Wasserstein距离(Wasserstein Distance)
Wasserstein距离,又被称为地球移动者距离(Earth Mover’s Distance, EMD),是一种衡量两个概率分布之间“距离”的方法。直观来说,它可以看作是从一个分布到另一个分布移动“质量”的最小工作量。
直观解释:
假设你有两个概率分布,分别表示两个不同的“山脊”(或者“堆积”)。Wasserstein距离试图计算,把一堆质量从一个山脊移动到另一个山脊所需要的最小“成本”。其中,每个“成本”都是根据移动质量的距离来计算的。可以把它看作是把一堆土从一个地方搬到另一个地方所需要的最少工作量。
公式:
Wasserstein距离通常定义为最小传输成本。对于两个分布 (P) 和 (Q),它的计算可以用下面的公式表示:
[
W(P, Q) = \inf_{\gamma \in \Gamma(P, Q)} \mathbb{E}_{(x,y) \sim \gamma} [| x - y |]
]
其中:
- ( \Gamma(P, Q) ) 是所有满足边际条件 (P) 和 (Q) 的联合分布(即对每个 (x) 和 (y) 在分布 (P) 和 (Q) 下的配对情况)。

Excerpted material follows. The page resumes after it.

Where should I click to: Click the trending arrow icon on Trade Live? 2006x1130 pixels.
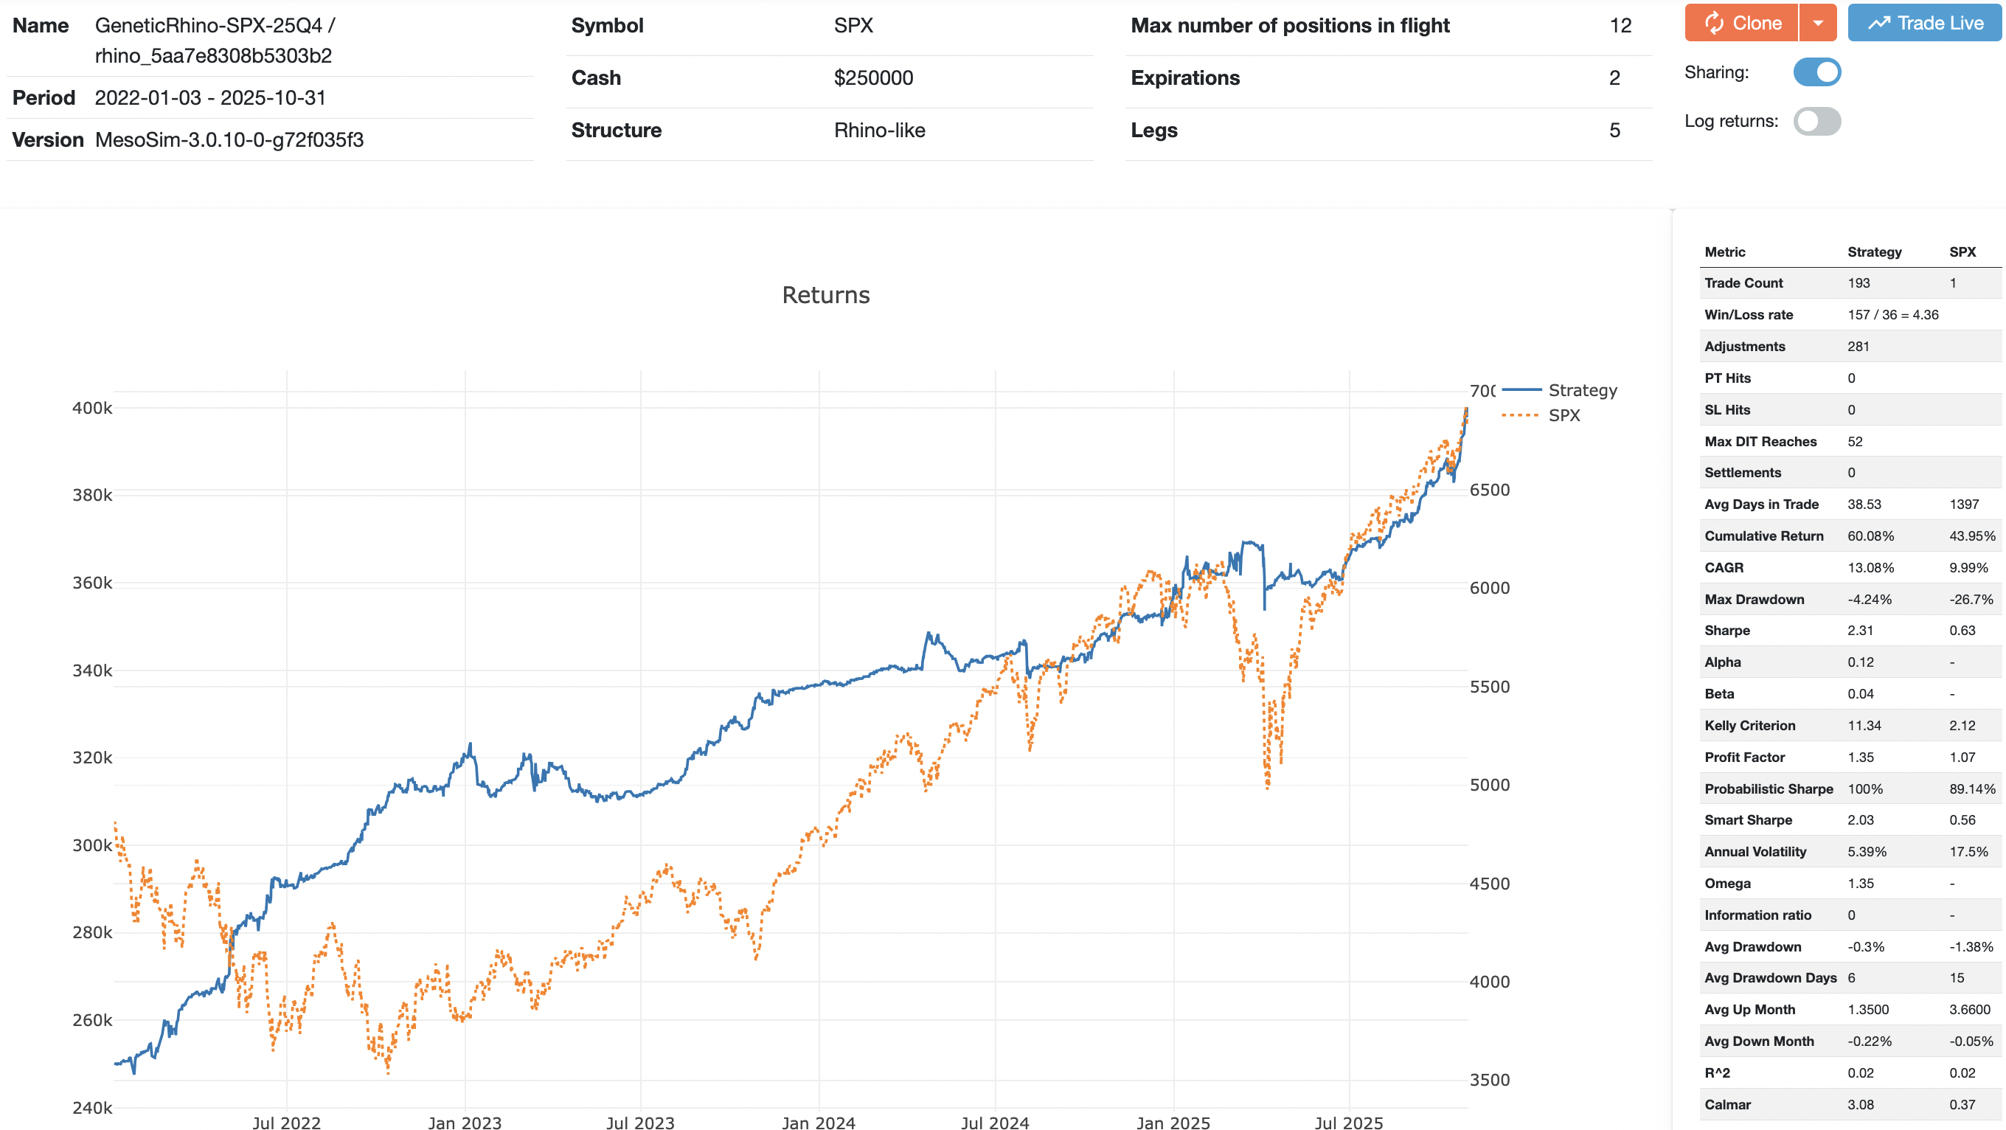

- ( | x - y | ) 是计算在空间中从 (x) 到 (y) 的距离。
Wasserstein距离实际上衡量的是从一个分布到另一个分布的最小“成本”或“运输工作量”。
优势:
- 良好的梯度性质:与Kullback-Leibler散度等传统方法不同,Wasserstein距离在分布之间有更平滑的过渡。它不容易出现梯度消失问题,因此它在训练过程中更加稳定。
- 可用性:Wasserstein距离不仅适用于连续分布,还可以适用于离散分布,这使得它在处理一些复杂的数据分布时特别有用。
在GAN中的应用:
在生成对抗网络中,**Wasserstein GAN(WGAN)**引入了Wasserstein距离作为优化目标,解决了传统GAN中的训练不稳定问题。传统GAN在训练时存在判别器输出饱和和梯度消失的问题,而WGAN通过Wasserstein距离的引入,使得生成器和判别器的学习更加稳定,并且生成效果更好。